DIRECTIONS FOR THIS TASK ::
Scan the records and identify every line in which the string "message" occurs, then return those lines.

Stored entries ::
# # # #

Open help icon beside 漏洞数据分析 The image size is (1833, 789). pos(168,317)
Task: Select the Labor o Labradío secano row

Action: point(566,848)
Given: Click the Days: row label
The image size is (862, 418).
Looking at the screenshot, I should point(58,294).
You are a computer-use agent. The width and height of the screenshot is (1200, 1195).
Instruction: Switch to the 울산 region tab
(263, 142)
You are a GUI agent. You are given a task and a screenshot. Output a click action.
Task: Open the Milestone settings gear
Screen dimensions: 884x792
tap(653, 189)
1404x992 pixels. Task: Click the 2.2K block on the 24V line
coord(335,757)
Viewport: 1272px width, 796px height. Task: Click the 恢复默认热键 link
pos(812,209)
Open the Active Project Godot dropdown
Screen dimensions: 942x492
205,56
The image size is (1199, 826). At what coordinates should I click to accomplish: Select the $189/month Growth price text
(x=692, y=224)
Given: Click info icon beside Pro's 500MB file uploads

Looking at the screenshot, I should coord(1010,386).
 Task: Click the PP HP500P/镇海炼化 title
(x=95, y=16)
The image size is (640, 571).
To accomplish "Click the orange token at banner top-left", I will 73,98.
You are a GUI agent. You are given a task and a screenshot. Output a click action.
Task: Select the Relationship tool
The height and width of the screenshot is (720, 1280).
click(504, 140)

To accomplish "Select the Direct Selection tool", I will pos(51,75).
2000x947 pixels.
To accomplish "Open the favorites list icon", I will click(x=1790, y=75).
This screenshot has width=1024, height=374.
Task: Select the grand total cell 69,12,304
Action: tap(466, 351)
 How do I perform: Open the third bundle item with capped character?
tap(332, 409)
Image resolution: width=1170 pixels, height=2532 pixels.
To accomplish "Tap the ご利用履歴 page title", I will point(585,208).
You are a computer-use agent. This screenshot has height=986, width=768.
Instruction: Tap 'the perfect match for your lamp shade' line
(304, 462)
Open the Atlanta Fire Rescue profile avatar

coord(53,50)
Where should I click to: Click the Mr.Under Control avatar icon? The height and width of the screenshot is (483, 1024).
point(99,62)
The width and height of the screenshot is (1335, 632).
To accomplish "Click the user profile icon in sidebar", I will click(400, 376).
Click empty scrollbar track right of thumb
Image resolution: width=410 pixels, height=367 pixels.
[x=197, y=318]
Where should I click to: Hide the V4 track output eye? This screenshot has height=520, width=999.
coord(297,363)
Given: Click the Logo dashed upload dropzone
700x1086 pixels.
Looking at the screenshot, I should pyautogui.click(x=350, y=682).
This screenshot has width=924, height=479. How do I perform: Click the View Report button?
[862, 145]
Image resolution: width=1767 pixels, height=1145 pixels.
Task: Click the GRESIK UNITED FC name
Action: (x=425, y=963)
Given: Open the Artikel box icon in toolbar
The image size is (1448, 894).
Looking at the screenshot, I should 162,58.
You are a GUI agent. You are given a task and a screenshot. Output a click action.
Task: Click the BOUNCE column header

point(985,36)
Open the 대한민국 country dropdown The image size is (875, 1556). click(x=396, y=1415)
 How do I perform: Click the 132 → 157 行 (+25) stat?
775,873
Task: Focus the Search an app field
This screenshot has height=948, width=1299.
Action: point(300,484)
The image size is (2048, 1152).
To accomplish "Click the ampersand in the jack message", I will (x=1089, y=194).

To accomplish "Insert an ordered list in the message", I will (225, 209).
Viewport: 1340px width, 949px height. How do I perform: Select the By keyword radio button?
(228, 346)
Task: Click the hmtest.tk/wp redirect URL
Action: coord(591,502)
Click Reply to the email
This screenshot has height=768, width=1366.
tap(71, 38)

# # # #

TASK ANSWER ::
To accomplish "Click the ampersand in the jack message", I will (x=1089, y=194).
To accomplish "Insert an ordered list in the message", I will (225, 209).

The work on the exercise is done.